▸ EXTRACTED INFORMATION:
..............................

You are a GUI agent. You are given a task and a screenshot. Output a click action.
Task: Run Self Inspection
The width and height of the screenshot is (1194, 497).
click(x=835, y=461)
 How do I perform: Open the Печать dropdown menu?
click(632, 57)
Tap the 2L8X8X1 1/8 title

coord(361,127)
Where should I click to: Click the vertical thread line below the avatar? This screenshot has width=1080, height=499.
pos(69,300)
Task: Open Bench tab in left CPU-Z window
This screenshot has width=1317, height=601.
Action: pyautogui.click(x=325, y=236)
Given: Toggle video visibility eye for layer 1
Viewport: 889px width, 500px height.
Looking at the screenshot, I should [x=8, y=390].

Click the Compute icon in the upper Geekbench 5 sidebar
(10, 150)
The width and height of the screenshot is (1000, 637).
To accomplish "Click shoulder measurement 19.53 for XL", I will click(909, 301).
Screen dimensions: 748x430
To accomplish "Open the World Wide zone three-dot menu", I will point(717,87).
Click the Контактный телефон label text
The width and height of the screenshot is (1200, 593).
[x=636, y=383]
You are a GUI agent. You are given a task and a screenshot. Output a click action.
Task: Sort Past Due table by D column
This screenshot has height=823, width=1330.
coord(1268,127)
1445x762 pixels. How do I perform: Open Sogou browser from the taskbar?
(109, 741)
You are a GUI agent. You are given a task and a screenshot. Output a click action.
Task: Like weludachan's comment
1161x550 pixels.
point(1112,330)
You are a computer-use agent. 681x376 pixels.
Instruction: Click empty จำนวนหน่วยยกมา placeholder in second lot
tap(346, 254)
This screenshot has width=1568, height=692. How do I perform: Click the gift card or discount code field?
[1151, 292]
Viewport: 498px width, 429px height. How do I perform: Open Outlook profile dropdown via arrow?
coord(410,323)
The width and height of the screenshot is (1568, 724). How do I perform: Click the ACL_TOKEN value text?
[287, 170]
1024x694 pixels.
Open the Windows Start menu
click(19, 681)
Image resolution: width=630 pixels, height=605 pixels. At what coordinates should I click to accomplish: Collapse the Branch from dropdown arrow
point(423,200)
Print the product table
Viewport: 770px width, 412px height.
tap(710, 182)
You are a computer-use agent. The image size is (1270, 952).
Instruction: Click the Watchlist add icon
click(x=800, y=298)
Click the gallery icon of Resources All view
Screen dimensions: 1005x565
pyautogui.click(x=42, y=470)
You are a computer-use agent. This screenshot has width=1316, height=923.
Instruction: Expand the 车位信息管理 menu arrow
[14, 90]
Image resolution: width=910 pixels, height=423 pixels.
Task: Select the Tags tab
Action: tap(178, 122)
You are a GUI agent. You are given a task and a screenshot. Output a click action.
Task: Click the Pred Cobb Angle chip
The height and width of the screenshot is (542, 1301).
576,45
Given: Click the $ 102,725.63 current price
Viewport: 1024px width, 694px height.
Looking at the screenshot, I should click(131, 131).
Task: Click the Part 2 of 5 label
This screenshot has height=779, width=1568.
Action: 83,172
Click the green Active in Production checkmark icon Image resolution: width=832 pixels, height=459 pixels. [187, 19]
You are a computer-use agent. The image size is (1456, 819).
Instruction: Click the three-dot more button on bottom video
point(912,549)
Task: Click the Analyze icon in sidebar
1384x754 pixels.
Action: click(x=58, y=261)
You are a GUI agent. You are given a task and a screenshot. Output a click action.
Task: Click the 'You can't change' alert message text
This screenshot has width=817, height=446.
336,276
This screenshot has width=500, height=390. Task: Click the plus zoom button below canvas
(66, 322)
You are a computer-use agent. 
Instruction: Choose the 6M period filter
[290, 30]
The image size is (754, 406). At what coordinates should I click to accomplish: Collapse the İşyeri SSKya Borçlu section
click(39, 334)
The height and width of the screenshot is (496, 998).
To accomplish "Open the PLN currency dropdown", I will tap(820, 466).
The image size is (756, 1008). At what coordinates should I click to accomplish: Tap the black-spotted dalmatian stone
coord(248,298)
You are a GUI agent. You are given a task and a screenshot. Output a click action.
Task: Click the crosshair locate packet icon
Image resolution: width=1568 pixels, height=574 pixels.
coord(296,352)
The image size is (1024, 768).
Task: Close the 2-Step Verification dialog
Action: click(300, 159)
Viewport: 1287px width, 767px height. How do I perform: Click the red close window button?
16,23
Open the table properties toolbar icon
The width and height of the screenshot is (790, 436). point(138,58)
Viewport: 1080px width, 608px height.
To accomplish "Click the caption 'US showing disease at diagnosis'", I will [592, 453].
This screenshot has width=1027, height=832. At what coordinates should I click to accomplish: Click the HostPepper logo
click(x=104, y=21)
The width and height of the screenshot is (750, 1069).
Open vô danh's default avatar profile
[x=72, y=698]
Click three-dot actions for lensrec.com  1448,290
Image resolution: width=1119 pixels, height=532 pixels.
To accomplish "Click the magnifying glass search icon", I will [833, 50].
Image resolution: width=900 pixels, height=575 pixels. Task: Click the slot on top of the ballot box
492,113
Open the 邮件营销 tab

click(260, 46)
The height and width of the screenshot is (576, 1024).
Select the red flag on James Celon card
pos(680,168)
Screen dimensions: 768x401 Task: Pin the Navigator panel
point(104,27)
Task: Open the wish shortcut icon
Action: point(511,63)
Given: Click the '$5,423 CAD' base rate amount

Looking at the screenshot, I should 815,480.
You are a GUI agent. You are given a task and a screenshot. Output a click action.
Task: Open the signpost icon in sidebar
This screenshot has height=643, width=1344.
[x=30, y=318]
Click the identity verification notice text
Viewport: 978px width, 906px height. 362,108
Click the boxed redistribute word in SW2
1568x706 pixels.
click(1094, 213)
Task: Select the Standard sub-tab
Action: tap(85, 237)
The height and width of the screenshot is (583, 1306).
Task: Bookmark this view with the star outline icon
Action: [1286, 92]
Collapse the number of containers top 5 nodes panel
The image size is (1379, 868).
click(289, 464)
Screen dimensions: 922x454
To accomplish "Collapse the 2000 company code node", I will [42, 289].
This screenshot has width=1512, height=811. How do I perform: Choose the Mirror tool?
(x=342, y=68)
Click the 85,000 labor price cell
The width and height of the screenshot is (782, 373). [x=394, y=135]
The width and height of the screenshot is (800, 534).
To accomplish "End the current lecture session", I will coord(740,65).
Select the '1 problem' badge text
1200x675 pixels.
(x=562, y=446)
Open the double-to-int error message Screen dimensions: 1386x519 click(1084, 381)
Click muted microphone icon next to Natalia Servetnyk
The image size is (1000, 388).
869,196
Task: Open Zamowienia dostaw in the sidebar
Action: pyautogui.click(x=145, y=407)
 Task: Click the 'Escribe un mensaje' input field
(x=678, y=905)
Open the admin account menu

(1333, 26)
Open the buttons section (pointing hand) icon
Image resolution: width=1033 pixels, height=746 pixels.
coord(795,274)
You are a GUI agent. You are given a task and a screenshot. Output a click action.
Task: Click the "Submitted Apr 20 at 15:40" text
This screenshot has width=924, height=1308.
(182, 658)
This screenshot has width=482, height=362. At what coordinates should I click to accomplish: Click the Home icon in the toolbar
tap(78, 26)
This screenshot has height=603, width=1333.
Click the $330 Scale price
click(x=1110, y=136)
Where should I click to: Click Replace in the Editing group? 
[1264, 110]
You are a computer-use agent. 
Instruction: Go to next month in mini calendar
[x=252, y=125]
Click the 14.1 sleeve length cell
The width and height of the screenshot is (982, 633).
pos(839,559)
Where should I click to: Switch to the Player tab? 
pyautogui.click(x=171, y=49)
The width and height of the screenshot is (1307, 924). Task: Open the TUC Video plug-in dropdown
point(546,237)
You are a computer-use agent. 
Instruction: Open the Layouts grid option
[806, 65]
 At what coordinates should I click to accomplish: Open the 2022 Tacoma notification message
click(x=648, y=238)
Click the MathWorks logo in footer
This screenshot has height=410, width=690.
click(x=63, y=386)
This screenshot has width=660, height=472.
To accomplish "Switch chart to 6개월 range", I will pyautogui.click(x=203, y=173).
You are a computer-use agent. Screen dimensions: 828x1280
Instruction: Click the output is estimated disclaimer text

..............................

▸ PROBLEM REQUIREMENTS: Show all lines above containing "current".

▸ WRITTEN ANSWER:
Given: Click the $ 102,725.63 current price
To accomplish "End the current lecture session", I will coord(740,65).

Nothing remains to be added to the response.